Tout a été singulier et original dans la fondation de la Nouvelle-Angleterre. Pour la première fois, des colons, ne relevant point d’une compagnie ou d’un gouverneur chargé de les administrer sous les ordres immédiats du roi, avaient obtenu le droit de se gouverner eux-mêmes, en tout ce qui n’était pas contraire aux lois de la mère-patrie. Pour la première fois, on voyait se former une société politique avec des familles sorties des classes les plus éclairées, les plus morales et les plus riches de leurs pays, et s’exilant, non pour acquérir de plus grandes richesses, mais pour faire triompher une idée. Elles appartenaient, en grande majorité, à cette secte puritaine qui mettait le zèle religieux au service d’une véritable théorie démocratique et républicaine.

Aussi la Nouvelle-Angleterre reconnaît et applique en naissant les principes généraux des constitutions modernes, à peine entrevus par l’Europe du xviiie siècle. L’intervention du peuple dans ses affaires, le vote libre de l’impôt, l’élection et la responsabilité des agens du pouvoir, la liberté individuelle et le jugement par jury, y sont établis sans discussion et en fait.

Dès 1650, l’indépendance communale, qui est encore de nos jours comme la vie de la liberté américaine, est complètement constituée. La commune de la Nouvelle-Angleterre nomme ses magistrats de tout genre, se taxe, répartit et lève l’impôt sur elle-même. La loi de la représentation n’y est point admise : c’est dans l’assemblée générale des citoyens que se traitent les affaires. Le sort des pauvres est assuré, et la fréquentation des écoles par les enfans est imposée aux pères de famille comme la première des obligations sociales. Le législateur entre dans mille détails, pour faire observer la morale chrétienne ; mais les mœurs sont encore plus religieuses que la loi.

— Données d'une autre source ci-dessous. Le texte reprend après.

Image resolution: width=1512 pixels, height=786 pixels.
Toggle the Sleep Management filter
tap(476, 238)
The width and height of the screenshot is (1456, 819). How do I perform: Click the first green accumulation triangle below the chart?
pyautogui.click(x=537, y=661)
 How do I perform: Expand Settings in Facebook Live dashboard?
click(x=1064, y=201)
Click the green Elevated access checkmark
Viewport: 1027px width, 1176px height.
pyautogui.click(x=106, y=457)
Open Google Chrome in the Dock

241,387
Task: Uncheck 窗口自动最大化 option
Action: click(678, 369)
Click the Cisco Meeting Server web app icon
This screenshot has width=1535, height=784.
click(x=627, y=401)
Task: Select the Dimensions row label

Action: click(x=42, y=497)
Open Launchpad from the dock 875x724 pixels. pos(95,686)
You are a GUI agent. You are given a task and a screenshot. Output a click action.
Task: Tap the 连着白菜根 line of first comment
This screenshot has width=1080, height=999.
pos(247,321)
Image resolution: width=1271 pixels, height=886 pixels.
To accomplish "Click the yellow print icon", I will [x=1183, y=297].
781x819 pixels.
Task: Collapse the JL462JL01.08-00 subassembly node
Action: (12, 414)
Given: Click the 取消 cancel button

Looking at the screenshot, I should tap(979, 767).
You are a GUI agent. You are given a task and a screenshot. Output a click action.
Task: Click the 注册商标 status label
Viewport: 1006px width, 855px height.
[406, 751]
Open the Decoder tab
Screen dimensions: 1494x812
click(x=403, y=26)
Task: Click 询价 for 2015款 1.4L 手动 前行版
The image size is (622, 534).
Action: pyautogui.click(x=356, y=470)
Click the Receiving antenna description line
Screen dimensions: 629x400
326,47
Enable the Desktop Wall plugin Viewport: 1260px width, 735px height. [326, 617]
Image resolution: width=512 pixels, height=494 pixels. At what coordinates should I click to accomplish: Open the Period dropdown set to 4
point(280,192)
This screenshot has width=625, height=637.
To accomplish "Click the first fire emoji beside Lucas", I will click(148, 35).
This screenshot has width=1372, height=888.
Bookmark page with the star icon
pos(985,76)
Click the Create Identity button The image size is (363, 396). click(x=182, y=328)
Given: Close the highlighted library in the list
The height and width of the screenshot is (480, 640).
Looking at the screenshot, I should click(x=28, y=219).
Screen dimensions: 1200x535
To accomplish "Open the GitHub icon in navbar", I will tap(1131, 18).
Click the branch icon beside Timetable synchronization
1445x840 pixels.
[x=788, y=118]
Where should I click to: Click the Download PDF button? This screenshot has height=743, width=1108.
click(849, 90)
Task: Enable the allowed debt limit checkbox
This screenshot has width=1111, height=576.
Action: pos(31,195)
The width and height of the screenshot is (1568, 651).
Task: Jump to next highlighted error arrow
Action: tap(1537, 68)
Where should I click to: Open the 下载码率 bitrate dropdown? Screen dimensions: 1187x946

La religion voit dans la liberté civile un noble exercice des facultés de l’homme ; dans le monde politique, un champ livré par le créateur aux efforts de l’intelligence. La liberté voit dans la religion la compagne de ses luttes et de ses triomphes, le berceau de son enfance, la source divine de ses droits.

Dans l’ordre moral, tout est classé, coordonné, prévu, décidé d’avance. Dans l’ordre politique, tout est agité, contesté, incertain. Telle est l’origine de deux tendances différentes, mais non contraires, qui distinguent les Anglo-Américains. Ils recherchent avec une ardeur égale le ciel dans l’autre monde, la richesse, le bien-être et la liberté dans celui-ci.